Task prompt
Please retype the records below line for line, keeping every character as it appears.

(Records in a dataset)
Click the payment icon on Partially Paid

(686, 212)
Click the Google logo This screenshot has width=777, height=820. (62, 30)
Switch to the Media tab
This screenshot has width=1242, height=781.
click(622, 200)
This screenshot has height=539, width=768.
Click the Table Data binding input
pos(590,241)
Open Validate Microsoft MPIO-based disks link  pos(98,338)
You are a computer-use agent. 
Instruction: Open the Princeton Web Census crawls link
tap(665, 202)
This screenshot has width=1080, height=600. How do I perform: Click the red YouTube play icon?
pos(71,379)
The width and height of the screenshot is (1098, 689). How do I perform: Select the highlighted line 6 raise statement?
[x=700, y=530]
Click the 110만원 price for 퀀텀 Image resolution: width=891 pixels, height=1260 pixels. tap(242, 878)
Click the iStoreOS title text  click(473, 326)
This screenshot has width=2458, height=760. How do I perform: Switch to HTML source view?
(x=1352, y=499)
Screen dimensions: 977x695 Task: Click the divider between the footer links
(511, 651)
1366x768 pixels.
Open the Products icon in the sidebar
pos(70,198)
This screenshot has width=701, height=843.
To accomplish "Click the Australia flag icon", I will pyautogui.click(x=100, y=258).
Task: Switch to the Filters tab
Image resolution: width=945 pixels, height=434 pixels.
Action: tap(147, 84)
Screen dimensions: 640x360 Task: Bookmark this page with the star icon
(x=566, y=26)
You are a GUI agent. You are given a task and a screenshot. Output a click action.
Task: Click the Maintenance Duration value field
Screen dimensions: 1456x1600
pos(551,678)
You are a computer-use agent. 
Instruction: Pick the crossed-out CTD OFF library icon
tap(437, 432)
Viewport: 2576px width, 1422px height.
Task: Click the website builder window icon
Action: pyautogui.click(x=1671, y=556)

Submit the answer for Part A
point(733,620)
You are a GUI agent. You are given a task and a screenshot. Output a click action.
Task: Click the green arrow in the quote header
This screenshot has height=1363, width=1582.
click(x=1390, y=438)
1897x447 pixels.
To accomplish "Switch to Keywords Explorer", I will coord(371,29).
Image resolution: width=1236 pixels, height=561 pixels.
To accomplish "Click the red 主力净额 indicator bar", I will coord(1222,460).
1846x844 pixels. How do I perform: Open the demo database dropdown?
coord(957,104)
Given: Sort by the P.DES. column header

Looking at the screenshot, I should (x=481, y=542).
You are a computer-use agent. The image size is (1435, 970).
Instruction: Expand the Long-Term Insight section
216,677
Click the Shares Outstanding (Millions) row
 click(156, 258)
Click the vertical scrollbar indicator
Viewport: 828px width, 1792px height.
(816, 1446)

Problem solution
Click the payment icon on Partially Paid

(686, 212)
Click the Google logo This screenshot has width=777, height=820. (62, 30)
Switch to the Media tab
This screenshot has width=1242, height=781.
click(622, 200)
This screenshot has height=539, width=768.
Click the Table Data binding input
pos(590,241)
Open Validate Microsoft MPIO-based disks link  pos(98,338)
You are a computer-use agent. 
Instruction: Open the Princeton Web Census crawls link
tap(665, 202)
This screenshot has width=1080, height=600. How do I perform: Click the red YouTube play icon?
pos(71,379)
The width and height of the screenshot is (1098, 689). How do I perform: Select the highlighted line 6 raise statement?
[x=700, y=530]
Click the 110만원 price for 퀀텀 Image resolution: width=891 pixels, height=1260 pixels. tap(242, 878)
Click the iStoreOS title text  click(473, 326)
This screenshot has width=2458, height=760. How do I perform: Switch to HTML source view?
(x=1352, y=499)
Screen dimensions: 977x695 Task: Click the divider between the footer links
(511, 651)
1366x768 pixels.
Open the Products icon in the sidebar
pos(70,198)
This screenshot has width=701, height=843.
To accomplish "Click the Australia flag icon", I will pyautogui.click(x=100, y=258).
Task: Switch to the Filters tab
Image resolution: width=945 pixels, height=434 pixels.
Action: tap(147, 84)
Screen dimensions: 640x360 Task: Bookmark this page with the star icon
(x=566, y=26)
You are a GUI agent. You are given a task and a screenshot. Output a click action.
Task: Click the Maintenance Duration value field
Screen dimensions: 1456x1600
pos(551,678)
You are a computer-use agent. 
Instruction: Pick the crossed-out CTD OFF library icon
tap(437, 432)
Viewport: 2576px width, 1422px height.
Task: Click the website builder window icon
Action: pyautogui.click(x=1671, y=556)

Submit the answer for Part A
point(733,620)
You are a GUI agent. You are given a task and a screenshot. Output a click action.
Task: Click the green arrow in the quote header
This screenshot has height=1363, width=1582.
click(x=1390, y=438)
1897x447 pixels.
To accomplish "Switch to Keywords Explorer", I will coord(371,29).
Image resolution: width=1236 pixels, height=561 pixels.
To accomplish "Click the red 主力净额 indicator bar", I will coord(1222,460).
1846x844 pixels. How do I perform: Open the demo database dropdown?
coord(957,104)
Given: Sort by the P.DES. column header

Looking at the screenshot, I should (x=481, y=542).
You are a computer-use agent. The image size is (1435, 970).
Instruction: Expand the Long-Term Insight section
216,677
Click the Shares Outstanding (Millions) row
 click(156, 258)
Click the vertical scrollbar indicator
Viewport: 828px width, 1792px height.
(816, 1446)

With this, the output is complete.